_Text and item location entries_.
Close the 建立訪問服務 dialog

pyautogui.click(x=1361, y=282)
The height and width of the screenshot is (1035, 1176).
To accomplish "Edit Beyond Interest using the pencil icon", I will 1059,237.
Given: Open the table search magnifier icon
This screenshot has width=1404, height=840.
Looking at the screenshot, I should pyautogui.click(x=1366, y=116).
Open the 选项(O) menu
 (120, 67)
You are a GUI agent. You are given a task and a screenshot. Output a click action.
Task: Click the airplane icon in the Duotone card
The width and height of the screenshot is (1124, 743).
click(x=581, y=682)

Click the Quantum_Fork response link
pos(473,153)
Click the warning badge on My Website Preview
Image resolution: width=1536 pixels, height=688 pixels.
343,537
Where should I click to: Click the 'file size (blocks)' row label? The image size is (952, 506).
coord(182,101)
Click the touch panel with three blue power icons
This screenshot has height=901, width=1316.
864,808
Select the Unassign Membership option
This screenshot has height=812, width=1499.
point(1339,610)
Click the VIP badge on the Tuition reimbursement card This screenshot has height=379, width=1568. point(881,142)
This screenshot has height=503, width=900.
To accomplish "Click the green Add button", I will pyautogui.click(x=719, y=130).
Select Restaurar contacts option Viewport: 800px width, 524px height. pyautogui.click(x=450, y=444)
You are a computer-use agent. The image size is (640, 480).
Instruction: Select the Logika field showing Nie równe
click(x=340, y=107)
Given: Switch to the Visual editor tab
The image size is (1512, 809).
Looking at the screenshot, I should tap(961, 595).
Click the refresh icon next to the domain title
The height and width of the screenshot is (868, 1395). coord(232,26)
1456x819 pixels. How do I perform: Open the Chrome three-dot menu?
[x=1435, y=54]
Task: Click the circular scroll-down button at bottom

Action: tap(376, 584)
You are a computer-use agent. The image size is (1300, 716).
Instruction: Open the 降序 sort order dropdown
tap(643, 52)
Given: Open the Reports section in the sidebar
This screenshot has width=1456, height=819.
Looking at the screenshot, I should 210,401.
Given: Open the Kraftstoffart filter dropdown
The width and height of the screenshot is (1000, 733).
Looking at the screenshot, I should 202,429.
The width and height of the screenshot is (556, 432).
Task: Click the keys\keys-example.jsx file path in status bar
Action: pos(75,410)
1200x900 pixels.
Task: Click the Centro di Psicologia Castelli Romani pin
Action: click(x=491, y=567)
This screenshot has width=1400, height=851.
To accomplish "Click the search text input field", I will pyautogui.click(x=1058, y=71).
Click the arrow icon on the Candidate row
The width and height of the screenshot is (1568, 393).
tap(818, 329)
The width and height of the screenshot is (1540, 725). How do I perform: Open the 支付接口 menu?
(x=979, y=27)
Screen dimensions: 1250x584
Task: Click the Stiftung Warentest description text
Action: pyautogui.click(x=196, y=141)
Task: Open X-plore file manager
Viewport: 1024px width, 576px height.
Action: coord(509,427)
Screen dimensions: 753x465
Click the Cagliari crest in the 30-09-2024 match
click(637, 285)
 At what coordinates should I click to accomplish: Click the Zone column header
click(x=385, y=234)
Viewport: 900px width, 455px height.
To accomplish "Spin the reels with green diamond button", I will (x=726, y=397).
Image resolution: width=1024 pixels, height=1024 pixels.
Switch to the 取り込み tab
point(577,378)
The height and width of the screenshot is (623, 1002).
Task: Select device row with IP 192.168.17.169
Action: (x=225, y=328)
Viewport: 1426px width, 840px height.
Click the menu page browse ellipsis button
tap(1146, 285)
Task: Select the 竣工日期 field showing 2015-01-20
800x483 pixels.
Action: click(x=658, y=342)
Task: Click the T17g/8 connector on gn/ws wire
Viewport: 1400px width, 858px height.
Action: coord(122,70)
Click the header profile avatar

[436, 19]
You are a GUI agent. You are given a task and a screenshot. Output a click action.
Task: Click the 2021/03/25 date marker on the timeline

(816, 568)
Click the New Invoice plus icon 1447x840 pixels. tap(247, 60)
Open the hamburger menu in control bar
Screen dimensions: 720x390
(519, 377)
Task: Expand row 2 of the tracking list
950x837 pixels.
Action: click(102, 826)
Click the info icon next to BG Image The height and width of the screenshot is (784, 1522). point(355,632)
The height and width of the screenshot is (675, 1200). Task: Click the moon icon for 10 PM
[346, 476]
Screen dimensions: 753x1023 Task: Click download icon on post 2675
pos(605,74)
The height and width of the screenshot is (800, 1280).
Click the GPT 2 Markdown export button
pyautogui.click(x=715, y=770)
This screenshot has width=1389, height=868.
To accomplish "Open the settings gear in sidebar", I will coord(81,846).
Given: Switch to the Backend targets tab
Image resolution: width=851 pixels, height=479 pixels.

_DIRECTION_.
Pick out each of the lines above that contains the string "pixels" and copy every such line in full.

_FINISHED EXERCISE_.
Image resolution: width=1536 pixels, height=688 pixels.
1456x819 pixels. How do I perform: Open the Chrome three-dot menu?
1200x900 pixels.
Image resolution: width=1024 pixels, height=1024 pixels.
800x483 pixels.
Click the New Invoice plus icon 1447x840 pixels. tap(247, 60)
950x837 pixels.
Image resolution: width=851 pixels, height=479 pixels.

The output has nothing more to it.